Our Bureau
04:10 AM, December 2, 2016
General Atomics’ Advanced Arresting Gear Completes First Fly-in Aircraft Recovery
General Atomics' Advanced Arresting gear completes first fly-in recovery

General Atomics’ Advanced Arresting Gear (AAG) system has completed the first fly-in aircraft recovery of an F/A-18E Super Hornet.

The demonstration was conducted on October 13, 2016 at the Runway Arrested Landing Site (RALS) at Joint base McGuire-Dix-Lakehurst in New Jersey. The F/A-18E fly-in recovery follows more than 200 successful roll-in test arrestments at the site since March, and more than 1,300 dead-load arrestments, the company said in a statement Friday.

Scott Forney, president of GA-EMS said, “We’re tracking to a very aggressive testing schedule, and this fly-in recovery marks a major step toward AAG readiness for on-board testing on the Pre-Commissioning Unit Gerald R. Ford (CVN 78).”

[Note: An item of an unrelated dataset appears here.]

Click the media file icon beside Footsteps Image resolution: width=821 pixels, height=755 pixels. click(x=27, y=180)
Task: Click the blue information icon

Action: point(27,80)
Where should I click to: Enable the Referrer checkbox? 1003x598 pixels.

AAG is a turbo-electric system designed for controlled and reliable deceleration of aircraft recovery operations on carriers. AAG is installed on-board CVN 78 along with the GA-EMS Electromagnetic Aircraft Launch System (EMALS), which uses electromagnetic technology to launch aircraft from the deck of naval aircraft carriers. EMALS has successfully completed system testing on CVN 78.

Andy Gibbs, AAG chief engineer at GA-EMS said, “We’re collecting data to support the development of an Aircraft Recovery Bulletin, a critical step toward arresting the aircraft on CVN 78.”